Then you relax and enjoy like Arnold Palmer, who signed more autographs in his Arnold Palmer bathing suit (the only solid-color suit to be seen in Hawaii since the island was discovered by Northwest Airlines) than he did in his Arnold Palmer golf clothes. There was the social whirl, too, for those who wanted it. These arrangements were handled by two experienced planners, Bob Anderson, a 10-handicapper who is the owner (with Phil Linz) of Mr. Laffs pub on New York's East Side, and Joe Carr, a six-year regular on the tour. Anderson, a bachelor, worked exclusively with the married couples, like the Tom Weiskopfs and the Bert Yanceys—directing them to the best restaurants, the best shows, like Morgana King at the Outrigger—the best of everything. Carr, also a bachelor, played host to the young single players at Keone's, a swinging place run by a golf nut named Johnny Uyehara. Carr, who is from Worcester, Mass., was sponsored by Keone's and Uyehara for almost a year on the tour.

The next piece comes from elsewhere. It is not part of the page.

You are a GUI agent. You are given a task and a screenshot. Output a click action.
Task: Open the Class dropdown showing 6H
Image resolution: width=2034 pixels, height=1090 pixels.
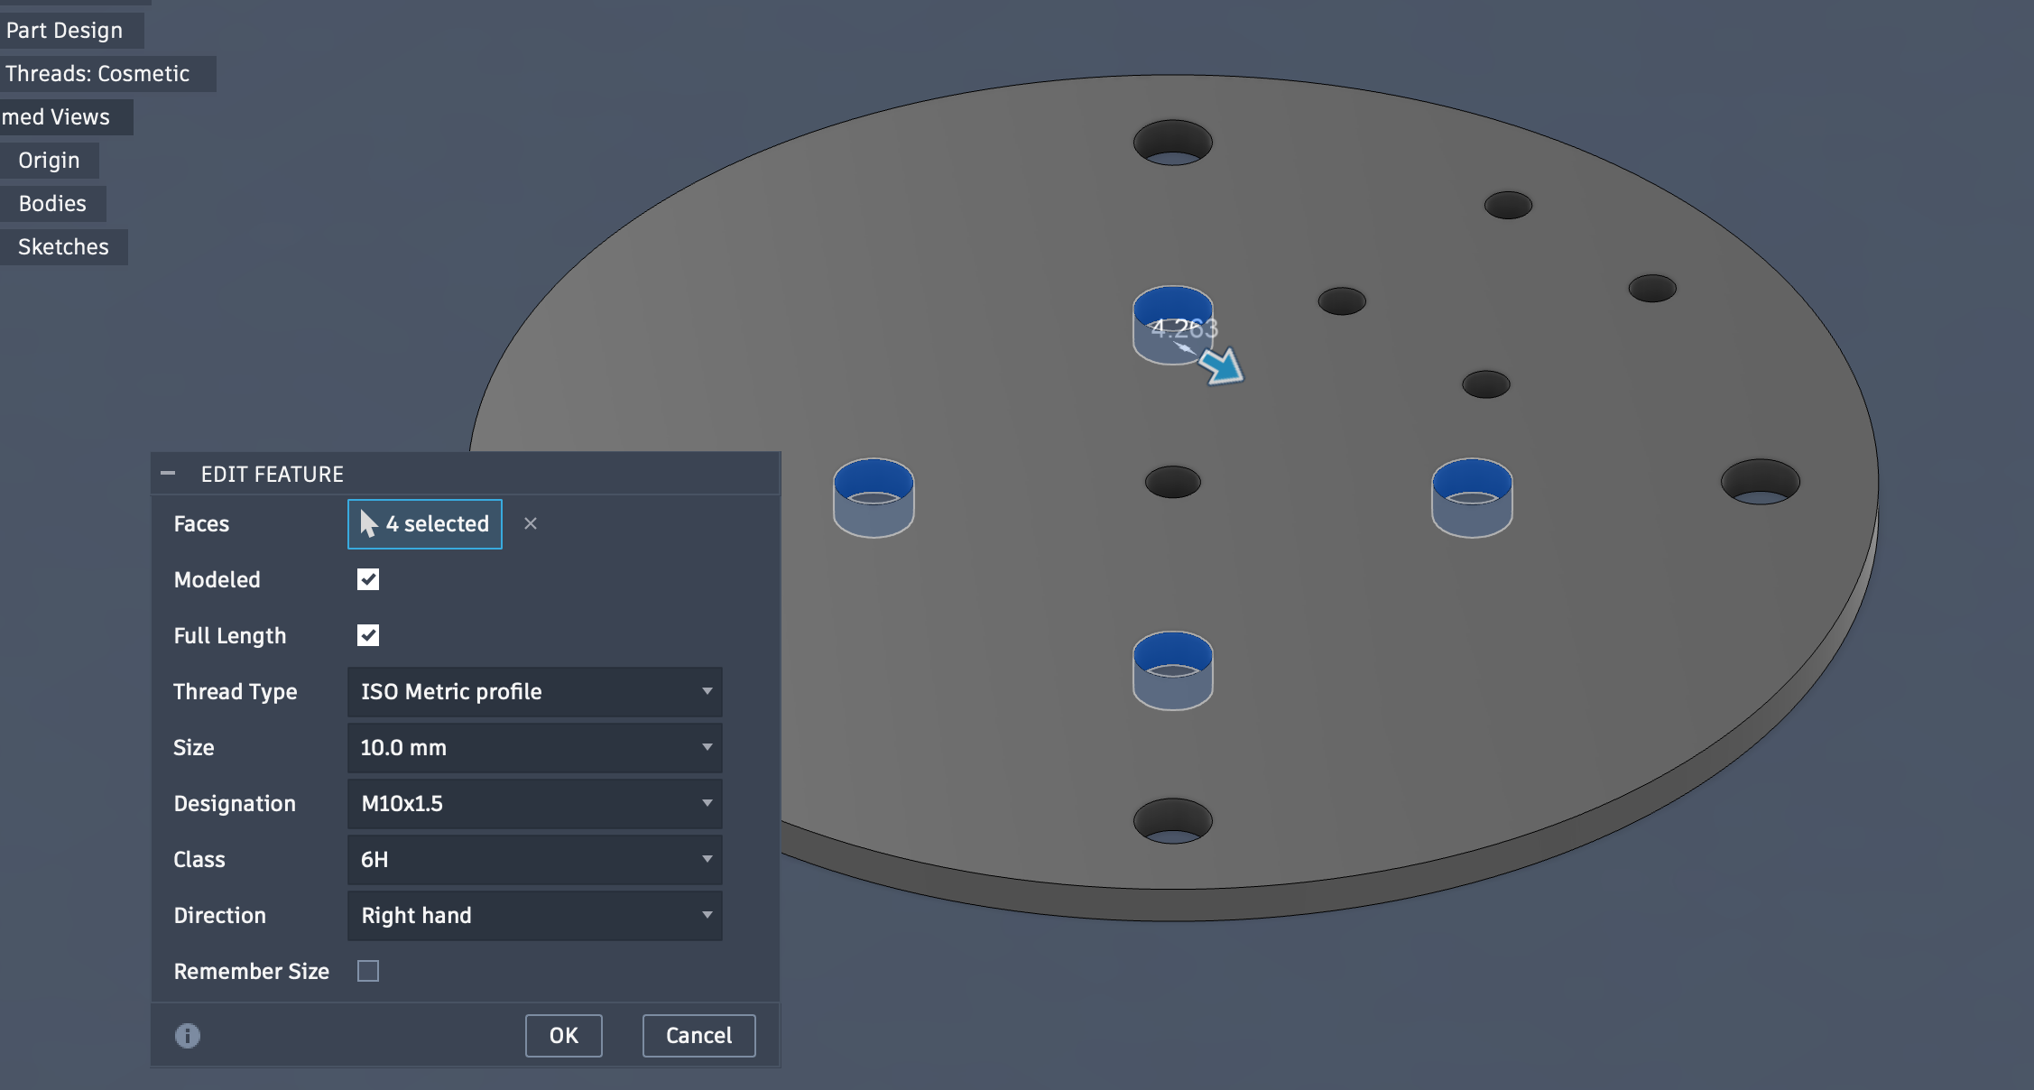[534, 859]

Last year on a Mai Tai night Carr even arranged a wedding for one of his tour friends, Jim Grant, who called his girl in Chicago and told her to get the first flight to Hawaii. "Barring late developments, I don't think we'll have any marriages this year," Carr said on the last day of the tournament.

Unlike most of the players at the Mai Tai, Jack Nicklaus avoided the socializing and concentrated mainly on his suddenly revitalized golf game. When he left for Hawaii after winning the playoff for the Kaiser tournament, Jack expected that his wife and two of his four children would join him in Hawaii at the end of the week. Then the entire family came down sick. Jack almost withdrew from the Mai Tai before it started, to head home and see how things were.

After Jack's great round on that first day, when he had a four-stroke lead, he talked about his putting. "I missed only one putt all day," he said. "And I couldn't understand the one I missed. I was making the 45-and 50-footers and then missed that little 15-footer." Then he laughed and was shaking his head as he walked away.

Later that afternoon Nicklaus met Palmer on the beach.

"Quite a round you had," Arnold told him.